Another benefit of the work by Evans and colleagues is the surmounting of boundaries between disciplines – a task made easier with citation data. For example, researchers in human and mammalian biology are much less likely to review work in, say, plant biology, than are plant biologists to refer to research in humans and mammals.

“What happens is that questions from human biology enter plant biology, but discoveries and advances in plant biology are far less likely to enter human biology,” says Evans. “So you have cases where researchers in human and mammalian biology will discover something that’s been known in plant biology for decades, and then they’ll get a Nobel Prize.

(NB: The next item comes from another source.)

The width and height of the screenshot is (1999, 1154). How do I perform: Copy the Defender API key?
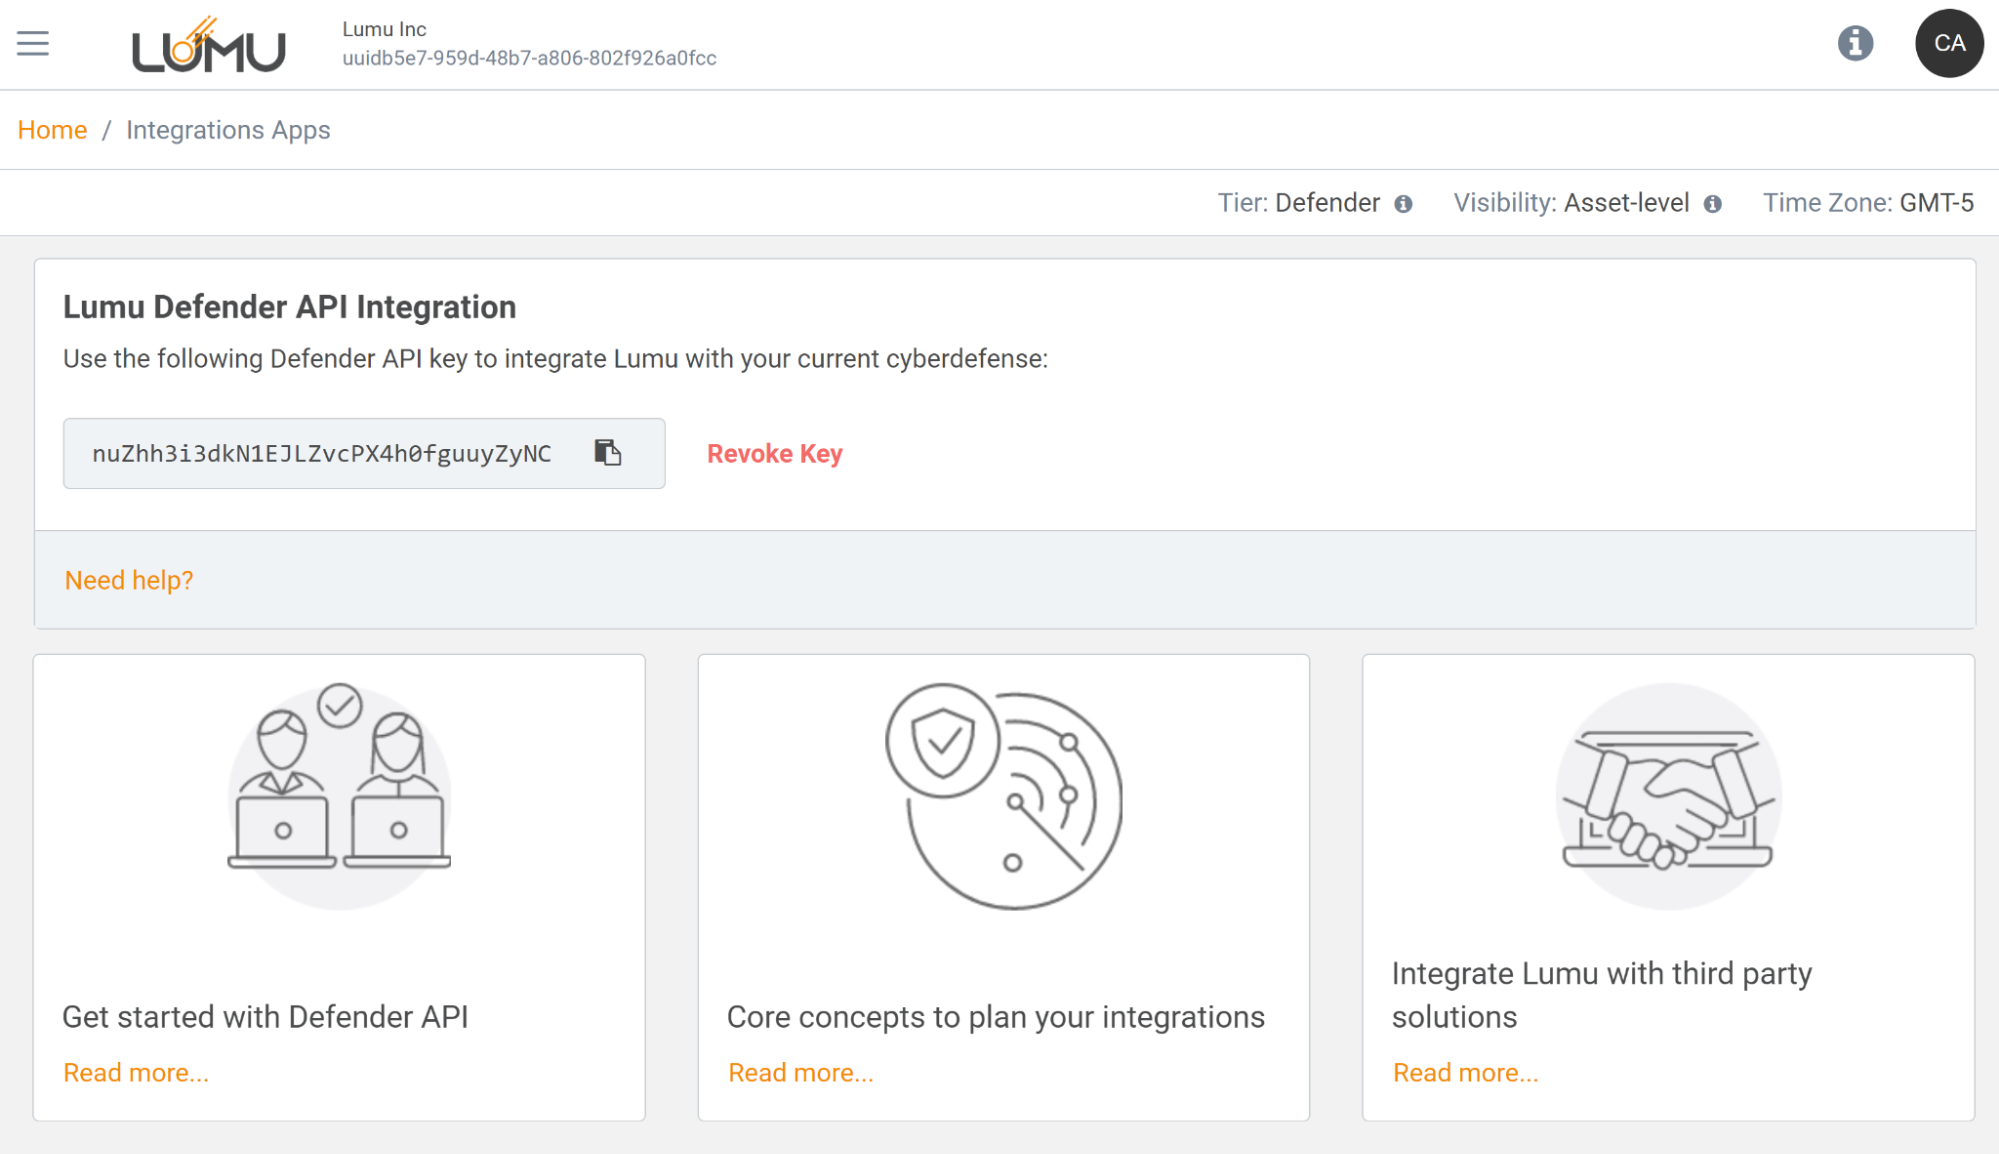[608, 453]
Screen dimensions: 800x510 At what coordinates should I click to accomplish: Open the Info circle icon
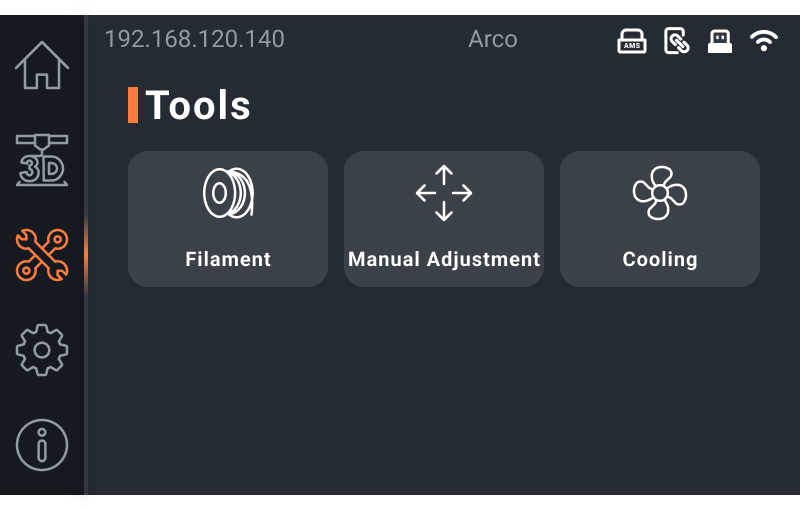coord(42,445)
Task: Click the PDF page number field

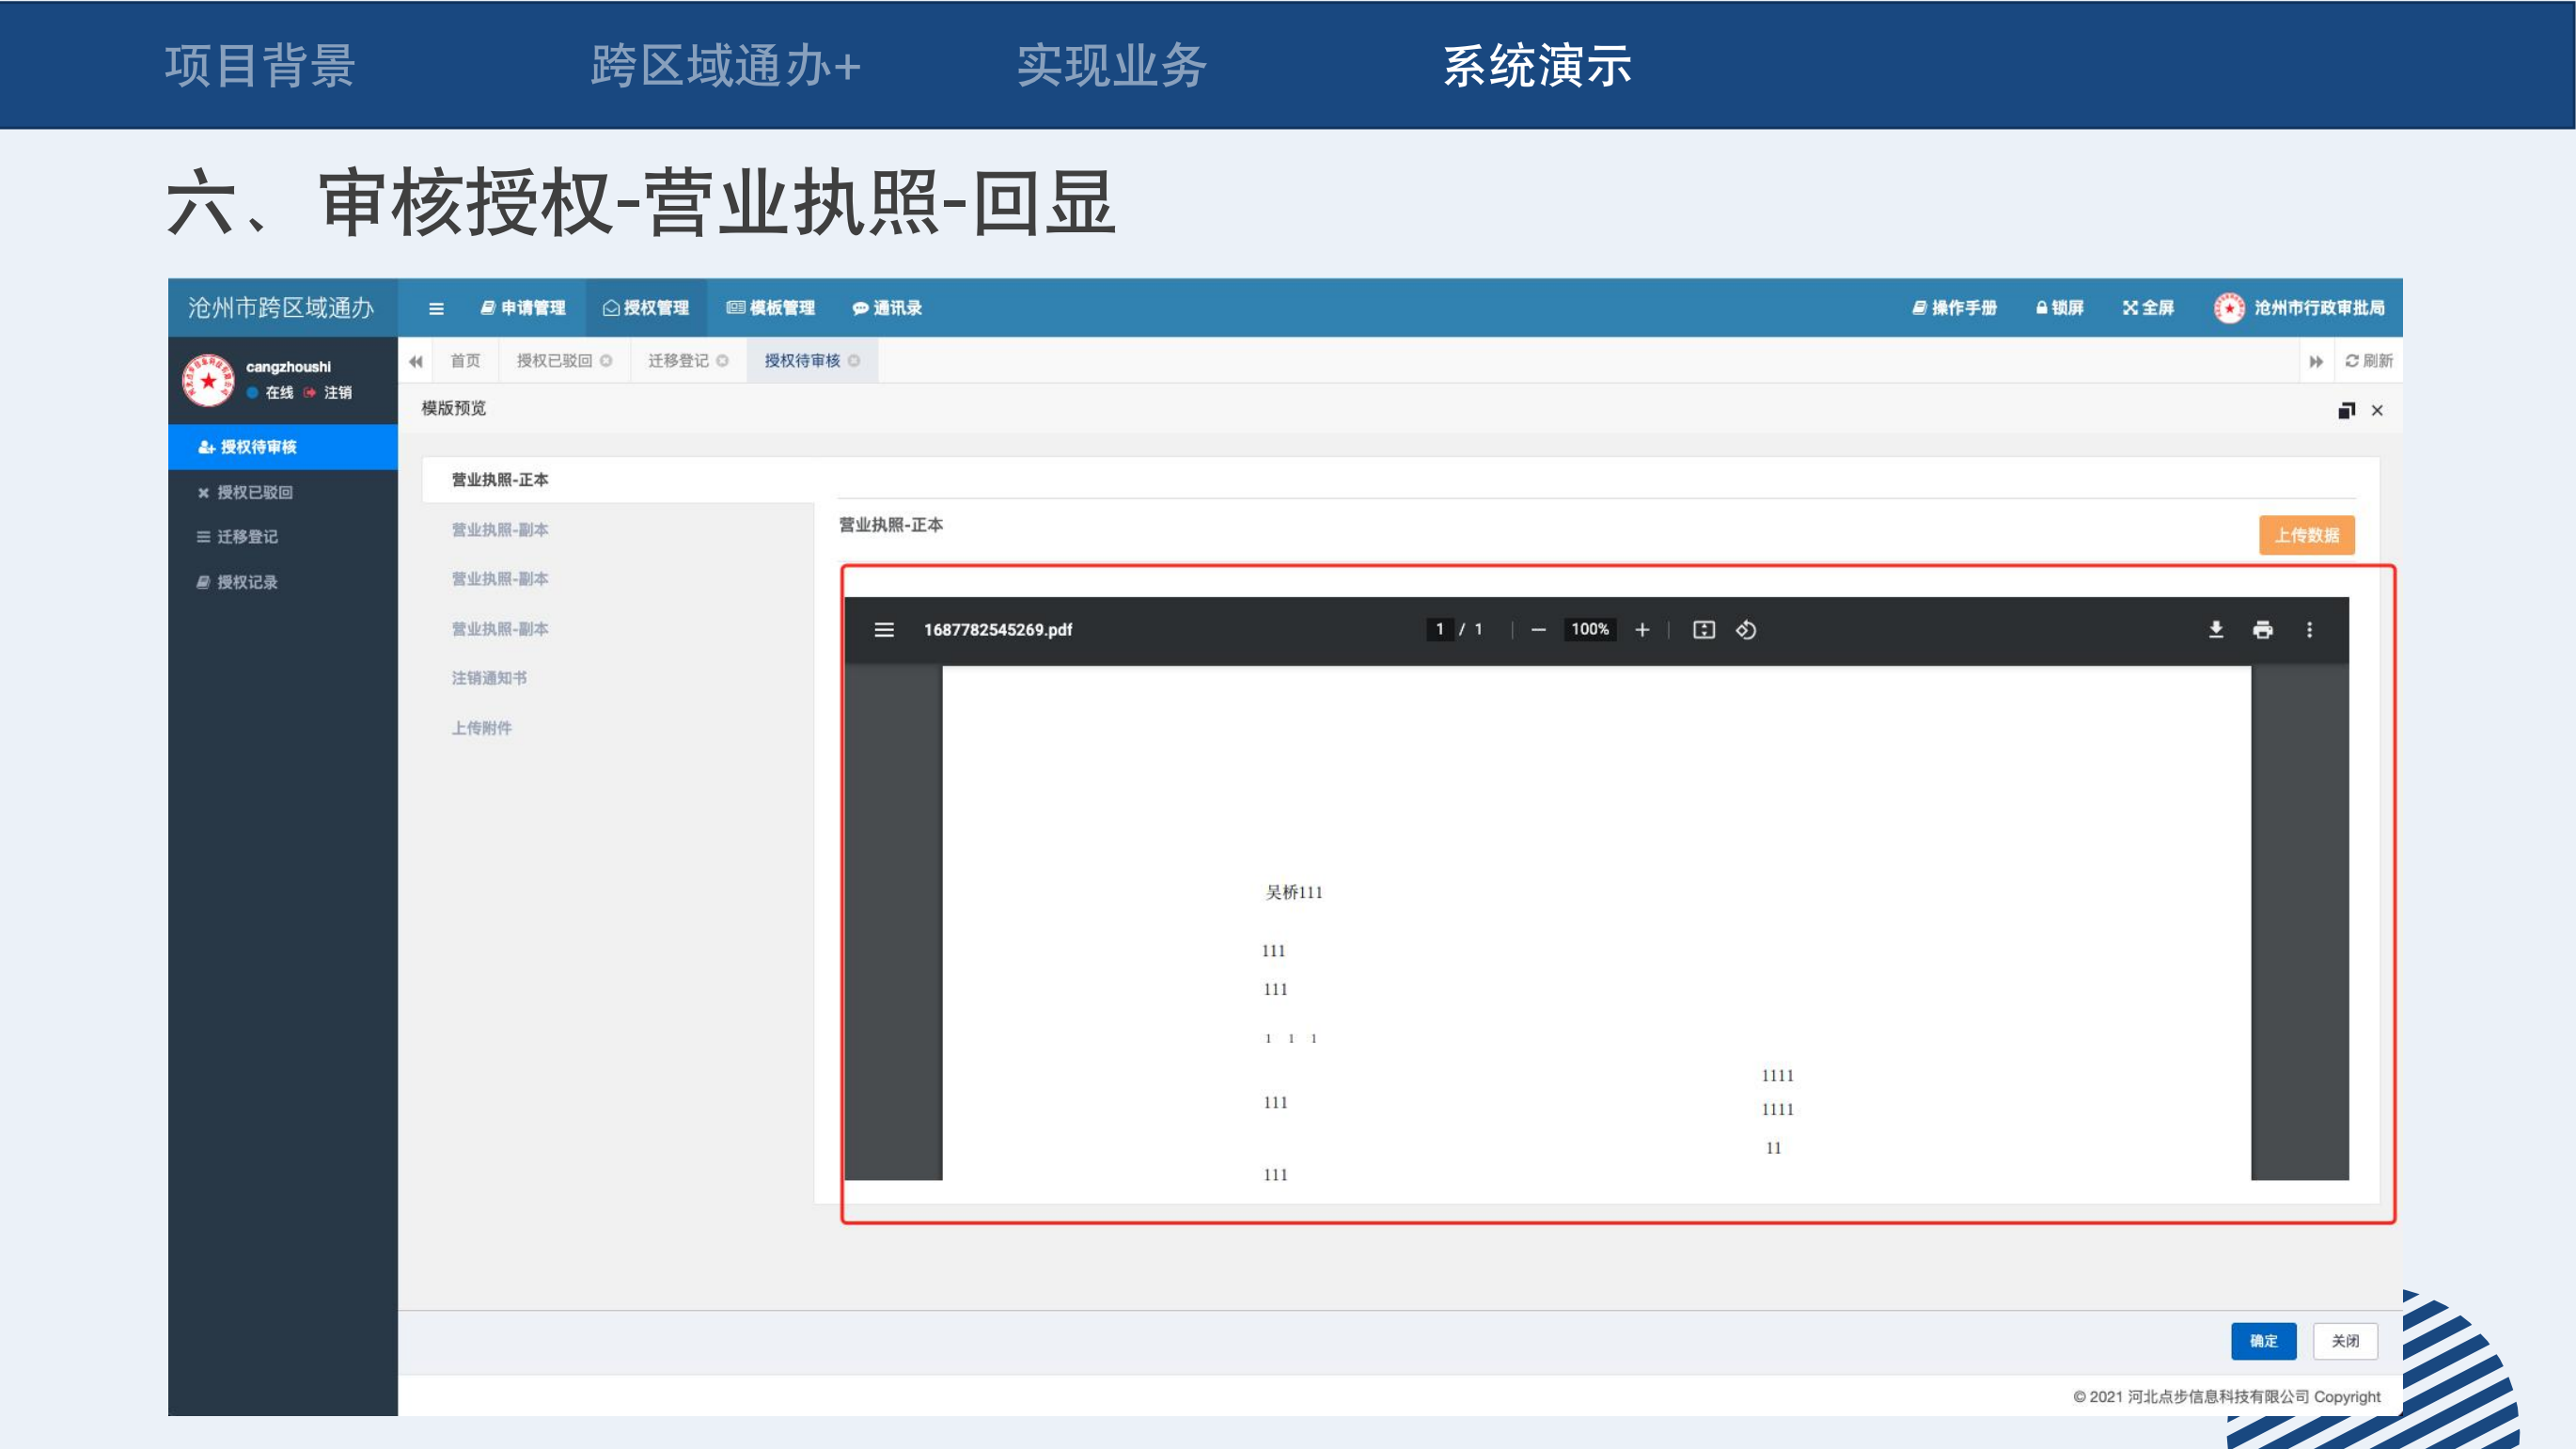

“By building these networks with citation data and other tools, you can identify questions or possibilities that have been discovered in certain areas but, because of biases in the attention of various specialty fields, are just never given air time in places where they potentially could have had a lot of value. Researchers could have been asking those questions, in some cases, 50 years earlier. We can now discern and overcome a lot of those boundaries with resources like the Web of Science, through citation patterns, co-authorship networks, and even the patterns of shared distributions of words.”

Evans and his Knowledge Lab colleagues, along with the Metaknowledge Research Network, continue their work to advance the science of science. One large project is a DARPA-funded study to determine the most efficacious cocktail of anti-cancer agents. Other work is pointed toward building effective teams and choosing the optimal experiment.

Evans’s hope is that, ultimately, this work will continue to prove itself and will earn more adherents. “You win over science with science,” he says. “If huge stakeholders such as the NIH and the Department of Defense – these concentrated decision-makers who control enormous quantities of the resources behind entire fields – if they want to organize things differently, it can happen.”

As Evans notes, the proper tools have made all the difference. “Looking at science as a system allows you to think about portfolios of projects and portfolios of hypotheses in a way that was just not accessible before these kinds of resources, and Web of Science is the premier arrow in that quiver.”